Goal. Can you copy the data below line for line, with no changes?

Raw records.
——
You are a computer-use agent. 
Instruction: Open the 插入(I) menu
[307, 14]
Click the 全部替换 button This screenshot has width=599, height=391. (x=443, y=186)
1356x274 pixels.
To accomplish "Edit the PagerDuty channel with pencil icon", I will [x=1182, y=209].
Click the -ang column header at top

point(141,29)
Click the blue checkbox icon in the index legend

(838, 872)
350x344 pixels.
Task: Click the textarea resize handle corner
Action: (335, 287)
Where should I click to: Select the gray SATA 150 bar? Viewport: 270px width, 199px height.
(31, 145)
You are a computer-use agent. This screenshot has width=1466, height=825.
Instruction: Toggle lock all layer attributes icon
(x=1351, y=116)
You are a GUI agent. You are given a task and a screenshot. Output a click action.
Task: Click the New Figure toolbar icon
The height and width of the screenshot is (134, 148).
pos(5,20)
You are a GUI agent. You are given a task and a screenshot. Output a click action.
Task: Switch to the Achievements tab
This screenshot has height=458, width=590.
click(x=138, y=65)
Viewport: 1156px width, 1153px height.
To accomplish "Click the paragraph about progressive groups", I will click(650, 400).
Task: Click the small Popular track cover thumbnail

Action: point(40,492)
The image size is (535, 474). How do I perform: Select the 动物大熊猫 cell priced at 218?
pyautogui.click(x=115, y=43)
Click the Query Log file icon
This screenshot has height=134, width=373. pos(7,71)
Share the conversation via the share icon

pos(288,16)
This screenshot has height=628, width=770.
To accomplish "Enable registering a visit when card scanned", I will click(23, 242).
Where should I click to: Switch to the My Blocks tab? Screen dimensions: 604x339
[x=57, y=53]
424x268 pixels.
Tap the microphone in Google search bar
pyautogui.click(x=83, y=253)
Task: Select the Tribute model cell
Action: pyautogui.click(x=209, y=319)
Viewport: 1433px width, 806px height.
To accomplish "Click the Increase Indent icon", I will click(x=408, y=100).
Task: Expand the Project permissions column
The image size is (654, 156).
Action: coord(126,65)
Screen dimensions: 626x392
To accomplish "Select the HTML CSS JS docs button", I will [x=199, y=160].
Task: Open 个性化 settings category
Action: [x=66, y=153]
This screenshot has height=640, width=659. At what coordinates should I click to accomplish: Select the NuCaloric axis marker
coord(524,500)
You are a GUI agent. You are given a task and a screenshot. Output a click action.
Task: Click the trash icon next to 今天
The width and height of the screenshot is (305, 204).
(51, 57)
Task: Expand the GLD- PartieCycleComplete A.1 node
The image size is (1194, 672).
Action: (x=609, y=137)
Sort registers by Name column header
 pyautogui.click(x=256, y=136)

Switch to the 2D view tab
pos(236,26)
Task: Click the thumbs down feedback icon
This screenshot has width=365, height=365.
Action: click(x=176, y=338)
——
Response to this exercise.
You are a computer-use agent. 
Instruction: Open the 插入(I) menu
[307, 14]
Click the 全部替换 button This screenshot has width=599, height=391. (x=443, y=186)
1356x274 pixels.
To accomplish "Edit the PagerDuty channel with pencil icon", I will [x=1182, y=209].
Click the -ang column header at top

point(141,29)
Click the blue checkbox icon in the index legend

(838, 872)
350x344 pixels.
Task: Click the textarea resize handle corner
Action: (335, 287)
Where should I click to: Select the gray SATA 150 bar? Viewport: 270px width, 199px height.
(31, 145)
You are a computer-use agent. This screenshot has width=1466, height=825.
Instruction: Toggle lock all layer attributes icon
(x=1351, y=116)
You are a GUI agent. You are given a task and a screenshot. Output a click action.
Task: Click the New Figure toolbar icon
The height and width of the screenshot is (134, 148).
pos(5,20)
You are a GUI agent. You are given a task and a screenshot. Output a click action.
Task: Switch to the Achievements tab
This screenshot has height=458, width=590.
click(x=138, y=65)
Viewport: 1156px width, 1153px height.
To accomplish "Click the paragraph about progressive groups", I will click(650, 400).
Task: Click the small Popular track cover thumbnail

Action: point(40,492)
The image size is (535, 474). How do I perform: Select the 动物大熊猫 cell priced at 218?
pyautogui.click(x=115, y=43)
Click the Query Log file icon
This screenshot has height=134, width=373. pos(7,71)
Share the conversation via the share icon

pos(288,16)
This screenshot has height=628, width=770.
To accomplish "Enable registering a visit when card scanned", I will click(23, 242).
Where should I click to: Switch to the My Blocks tab? Screen dimensions: 604x339
[x=57, y=53]
424x268 pixels.
Tap the microphone in Google search bar
pyautogui.click(x=83, y=253)
Task: Select the Tribute model cell
Action: pyautogui.click(x=209, y=319)
Viewport: 1433px width, 806px height.
To accomplish "Click the Increase Indent icon", I will click(x=408, y=100).
Task: Expand the Project permissions column
The image size is (654, 156).
Action: coord(126,65)
Screen dimensions: 626x392
To accomplish "Select the HTML CSS JS docs button", I will [x=199, y=160].
Task: Open 个性化 settings category
Action: [x=66, y=153]
This screenshot has height=640, width=659. At what coordinates should I click to accomplish: Select the NuCaloric axis marker
coord(524,500)
You are a GUI agent. You are given a task and a screenshot. Output a click action.
Task: Click the trash icon next to 今天
The width and height of the screenshot is (305, 204).
(51, 57)
Task: Expand the GLD- PartieCycleComplete A.1 node
The image size is (1194, 672).
Action: (x=609, y=137)
Sort registers by Name column header
 pyautogui.click(x=256, y=136)

Switch to the 2D view tab
pos(236,26)
Task: Click the thumbs down feedback icon
This screenshot has width=365, height=365.
Action: click(x=176, y=338)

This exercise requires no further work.